毎週、てくてくひめじ界隈で得意な分野を持つ方々にコラムを書いていただくコーナー「かきくけコラム」。
1年に何度かある「第5週目」の水曜日にだけそっとていねいにつづられる、宮下ひろみさんの本についてのコラム「五週目のほんばこ」の13回目です。
13個めのほんばこ|『じっちょりんのあるくみち』かとう あじゅ・さく(文溪堂)
みなさん、こんにちは。
梅雨入りが早かった割に、あまり降らない6月でしたね。
庭では先月植えた枝豆やトマトがすくすくと育っていますが、雑草たちの勢いもすごいです。

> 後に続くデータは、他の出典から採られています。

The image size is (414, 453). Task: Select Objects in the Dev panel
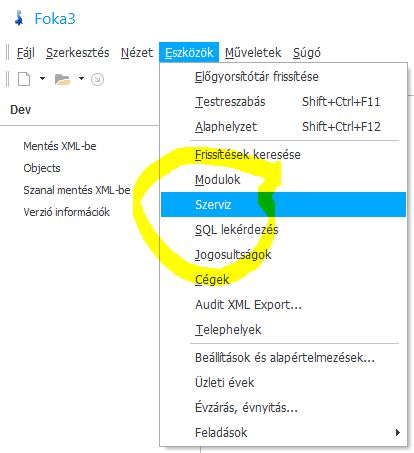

野の花が好きなので、かわいい花のつくものは残しつつ、抜くのですが、砂利やコンクリートの割れ目から顔を出している草たちの強いこと強いこと!どうやって根を張ってるんかいな、と毎回思いつつ、途中でブチリ‥
さて、今回ご紹介するのは、そんな草花のかげに、ひっそりと暮らし、種を運んで旅をする「じっちょりん」一家のおはなしです。
「じっちょりんのあるくみち」
かとう あじゅ・作
文溪堂 刊
じっちょりん って何でしょうね。
聞いたことのない音の響き、かわいいけれど、虫でも妖精でもない不思議な生き物です。
草花の影で静かに暮らし、葉っぱや花粉を食べて、見つけた種は「たねかばん」の中に大事にしまいます。かばんがいっぱいになったら家族で種まきに出発!
小さな小さなじっちょりんたちは人や動物に見つからないように隠れながら街を歩きます。壁の隙間、道路の割れ目、光の差し込む踏み板の下などに丁寧に種を植えます。きれいな花が咲きますように、と。
そして一日の仕事を終え、夕暮れ時に以前種をまいた街路樹の下に行ってみると‥さいていました!たくさんのはなが。
じっちょりん一家はその場所に居を構え、次の旅立ちまで、種を集めて暮らすのです。
歩き慣れた道も、よく見かける草花も、じっちょりんの視点で考えてみると面白いです。3歳の娘も大好きで散歩の時に、これもじっちょりんが植えたんかなぁ?と言っています。
夏・秋・冬の続編もあり、四季の草花を楽しめます。